SUPPLIED RECORDS:
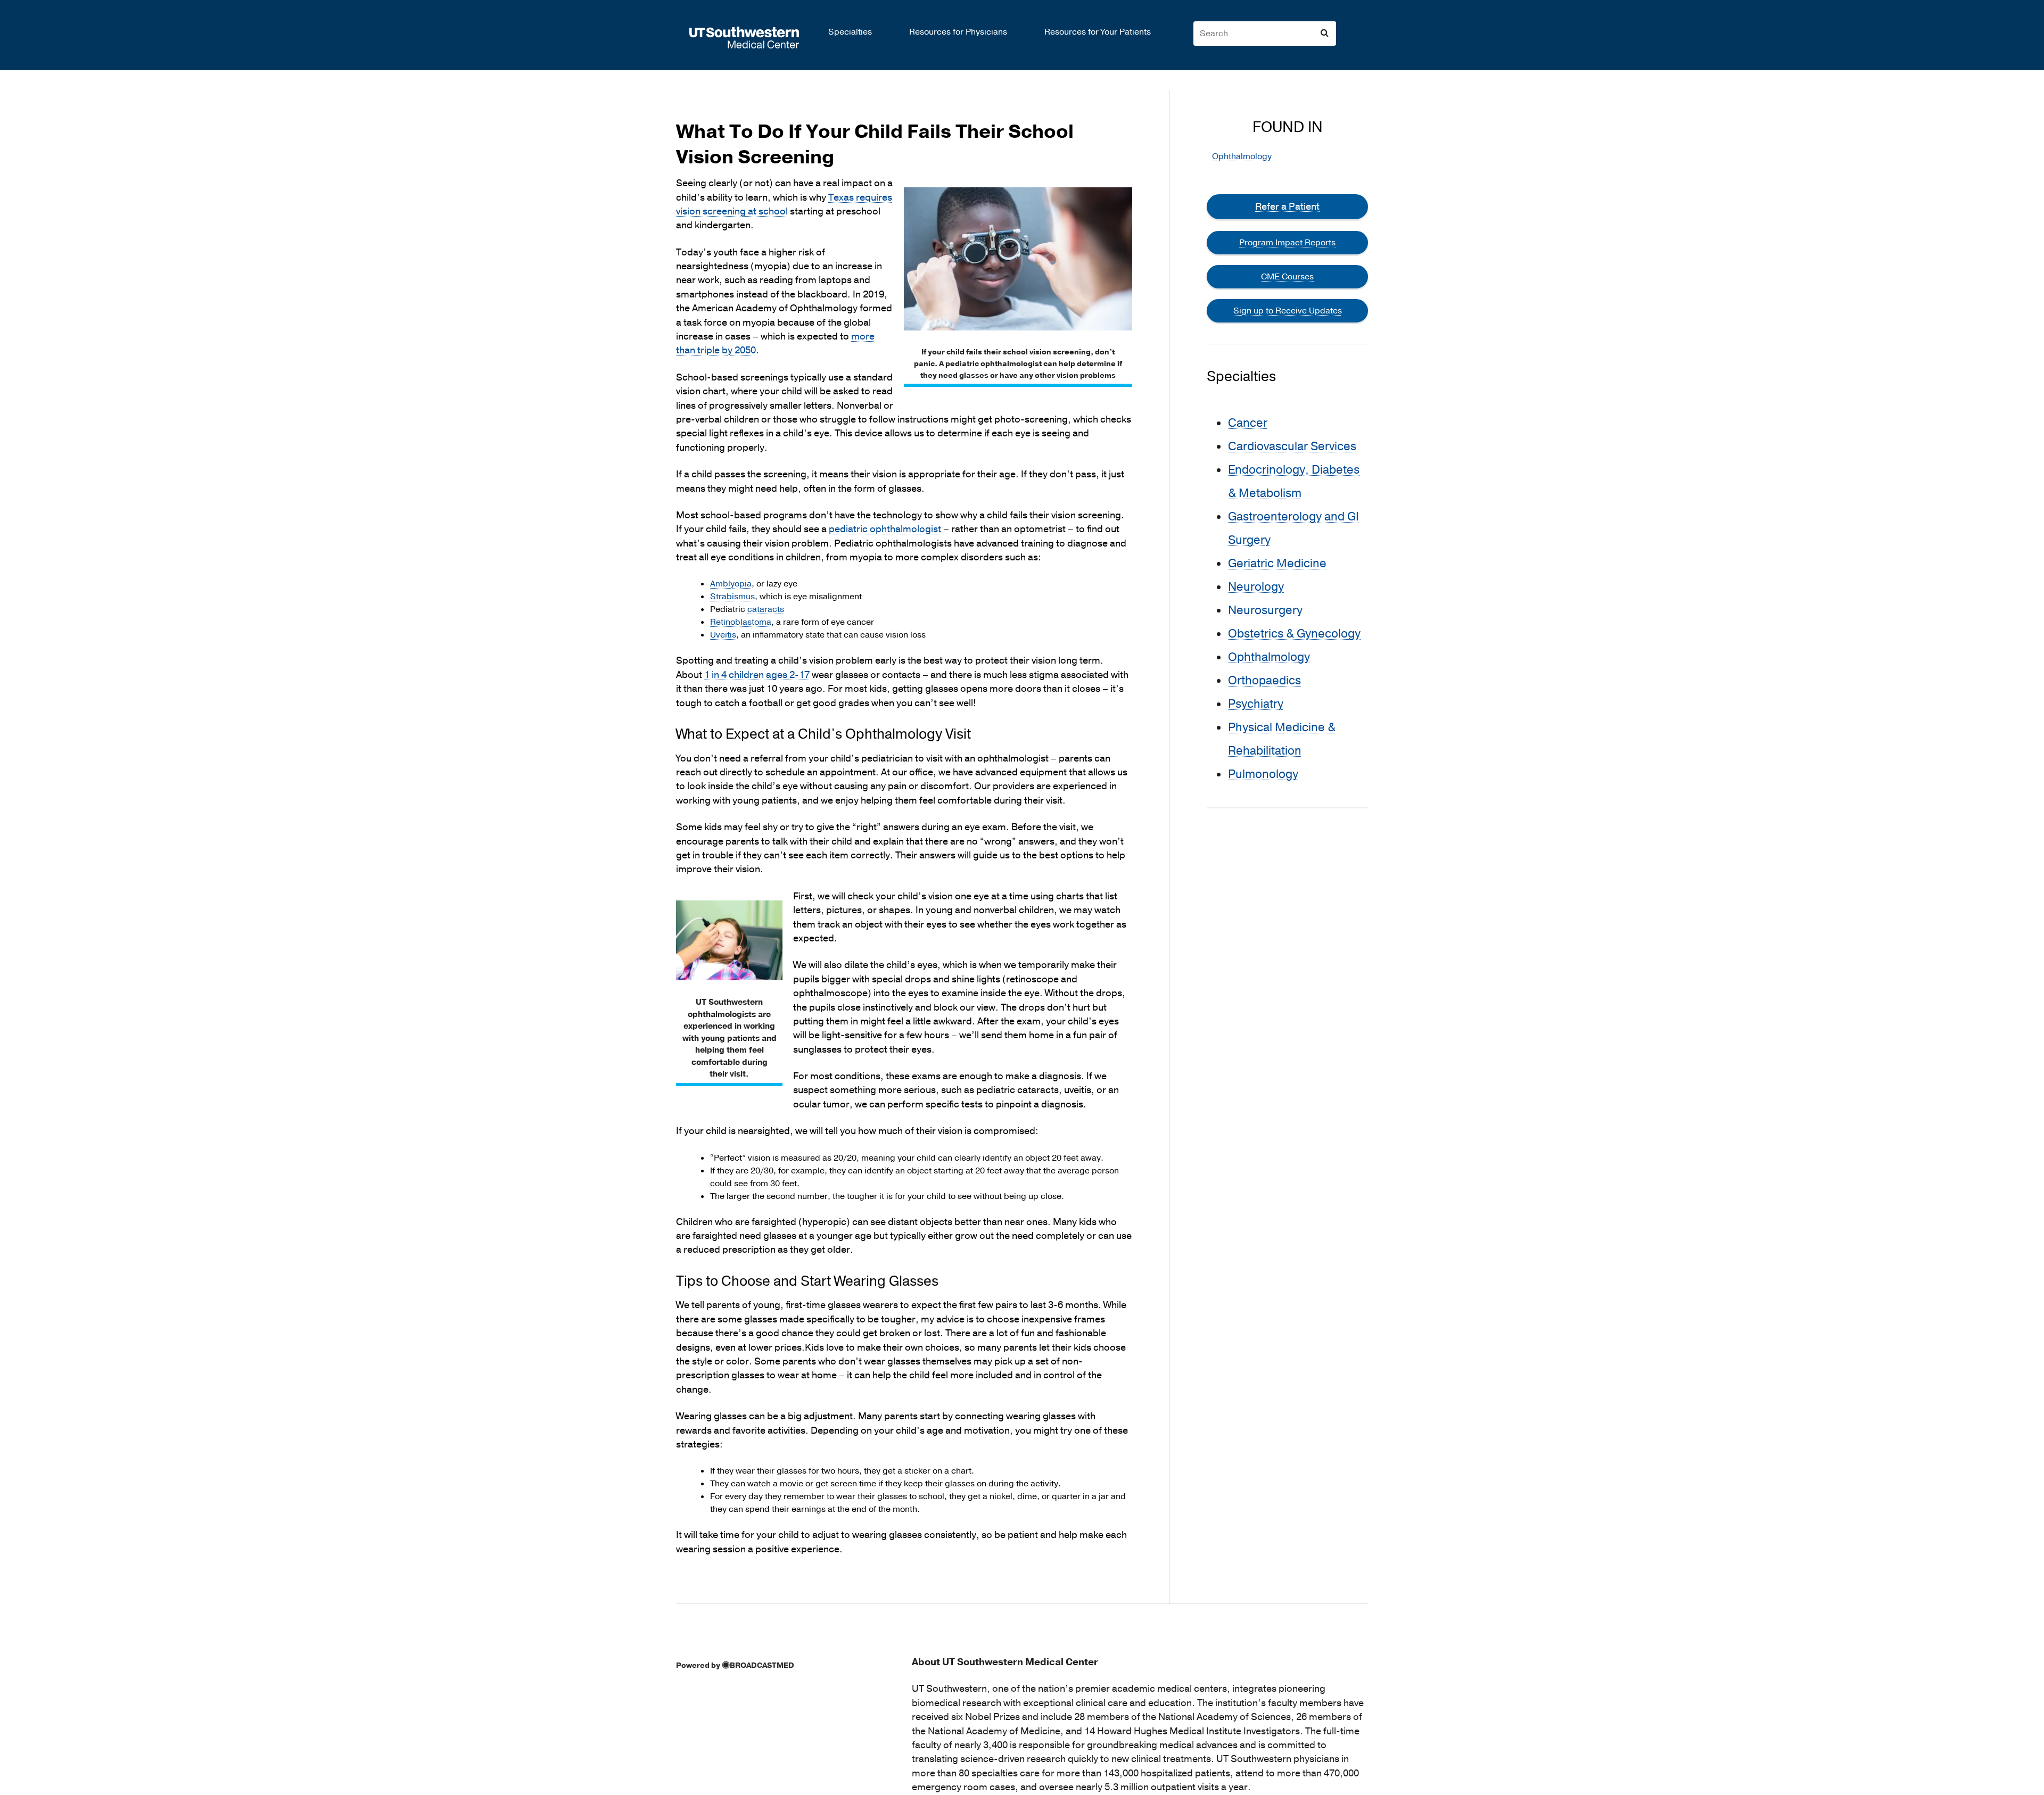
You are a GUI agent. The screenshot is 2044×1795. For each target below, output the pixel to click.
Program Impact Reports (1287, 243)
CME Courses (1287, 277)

--

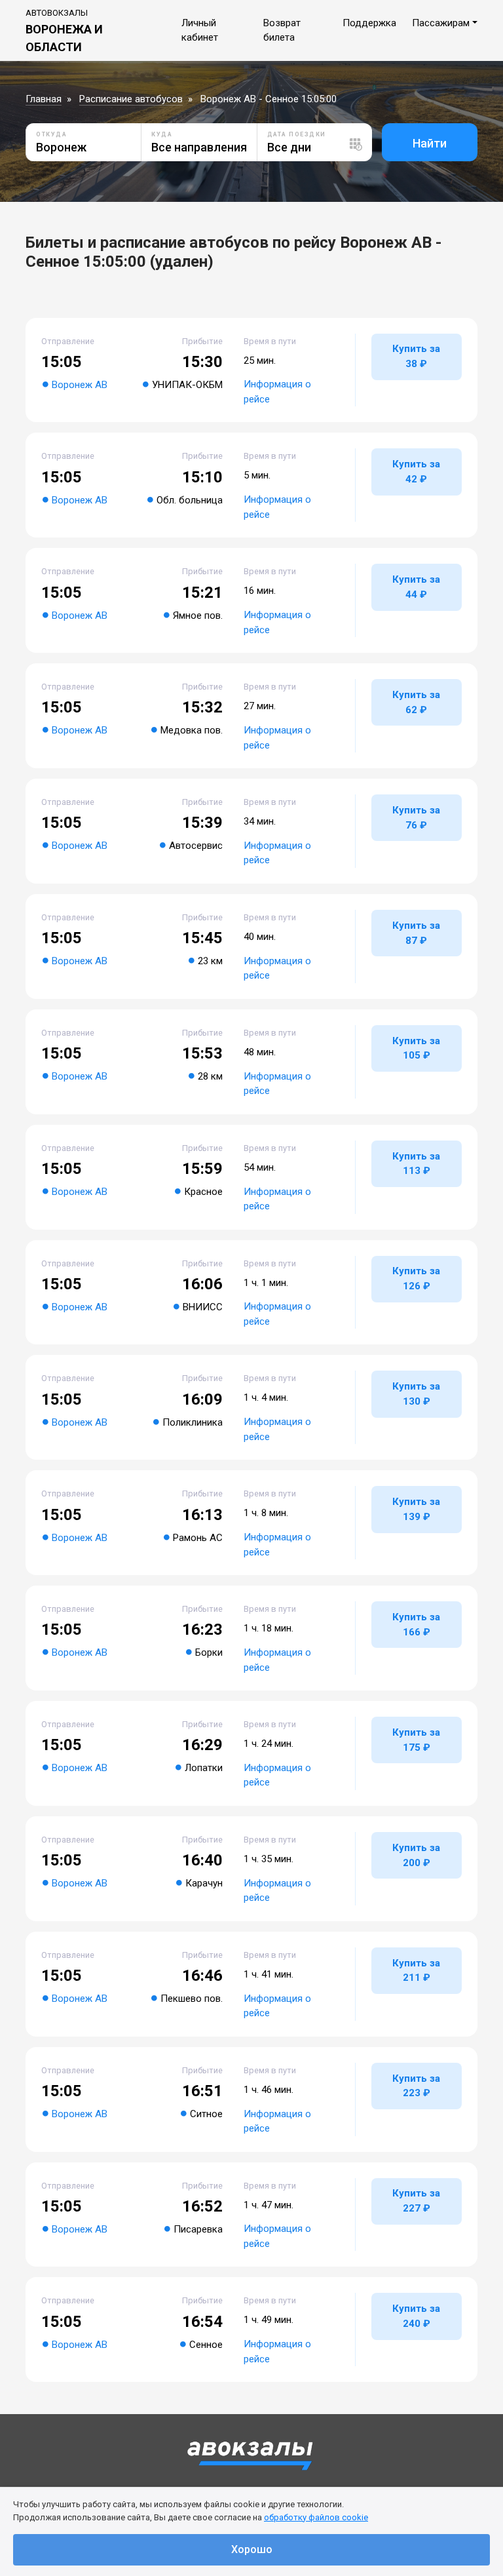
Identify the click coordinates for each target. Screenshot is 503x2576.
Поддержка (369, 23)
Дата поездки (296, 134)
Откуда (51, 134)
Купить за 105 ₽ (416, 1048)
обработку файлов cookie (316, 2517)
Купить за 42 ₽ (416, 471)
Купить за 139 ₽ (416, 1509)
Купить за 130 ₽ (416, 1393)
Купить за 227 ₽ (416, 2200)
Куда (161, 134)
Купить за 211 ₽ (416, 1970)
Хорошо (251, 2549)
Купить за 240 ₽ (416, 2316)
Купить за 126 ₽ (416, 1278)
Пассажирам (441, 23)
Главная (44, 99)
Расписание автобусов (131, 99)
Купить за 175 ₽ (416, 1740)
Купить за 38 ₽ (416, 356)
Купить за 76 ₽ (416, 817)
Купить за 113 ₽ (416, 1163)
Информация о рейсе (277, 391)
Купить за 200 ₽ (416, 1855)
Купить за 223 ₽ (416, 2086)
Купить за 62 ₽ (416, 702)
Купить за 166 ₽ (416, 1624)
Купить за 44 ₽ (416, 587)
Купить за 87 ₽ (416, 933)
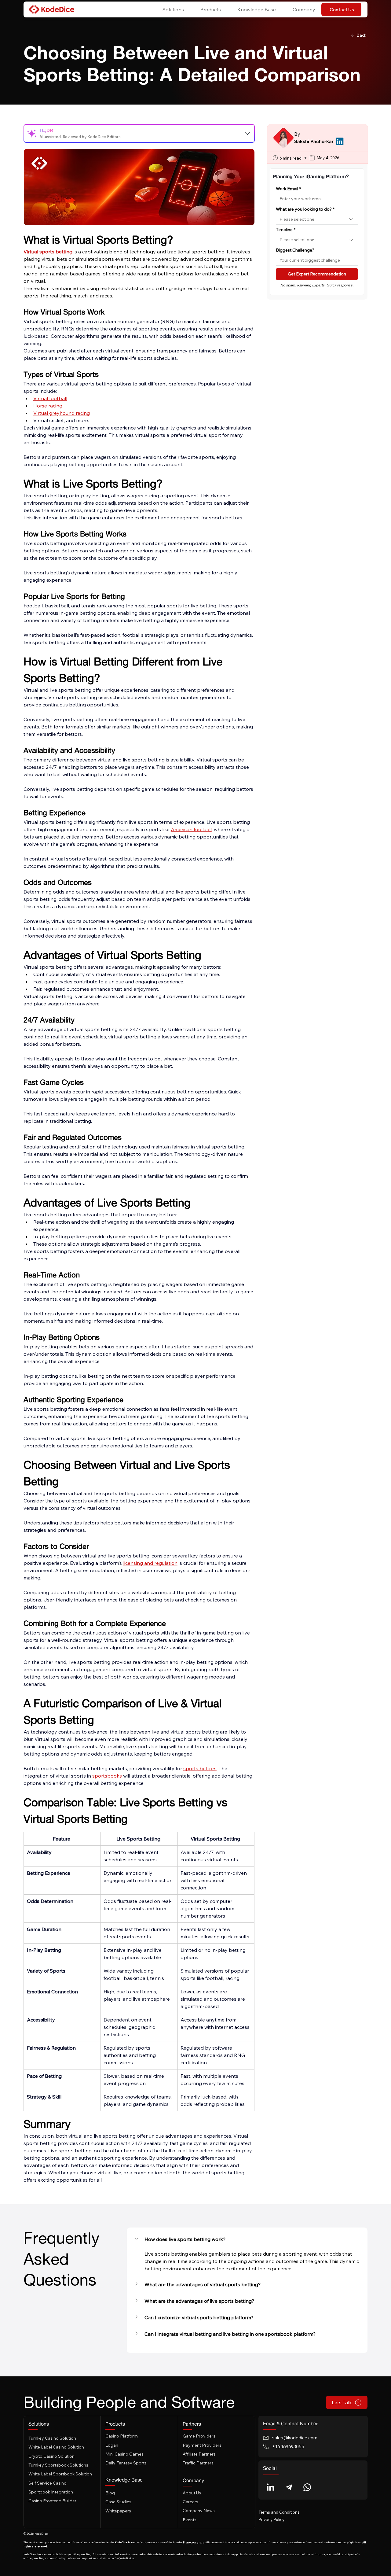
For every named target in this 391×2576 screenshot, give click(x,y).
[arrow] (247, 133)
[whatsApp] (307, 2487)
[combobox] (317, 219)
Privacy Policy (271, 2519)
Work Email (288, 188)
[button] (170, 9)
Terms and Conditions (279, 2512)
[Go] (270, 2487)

---

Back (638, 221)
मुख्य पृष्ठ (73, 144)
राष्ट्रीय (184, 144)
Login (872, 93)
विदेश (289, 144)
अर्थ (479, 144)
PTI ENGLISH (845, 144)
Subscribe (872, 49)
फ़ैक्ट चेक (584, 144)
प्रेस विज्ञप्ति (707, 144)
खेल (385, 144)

ACTIVITY:
Copy word for word the stretch of entries above from the line that has "You are a GUI" through the line that has "CME Courses (1287, 277)", both ends included, and nothing outside it.

SOLUTION TO THE EXERCISE:
You are a GUI agent. The screenshot is 2044×1795. For each target below, output the pixel to click.
Program Impact Reports (1287, 243)
CME Courses (1287, 277)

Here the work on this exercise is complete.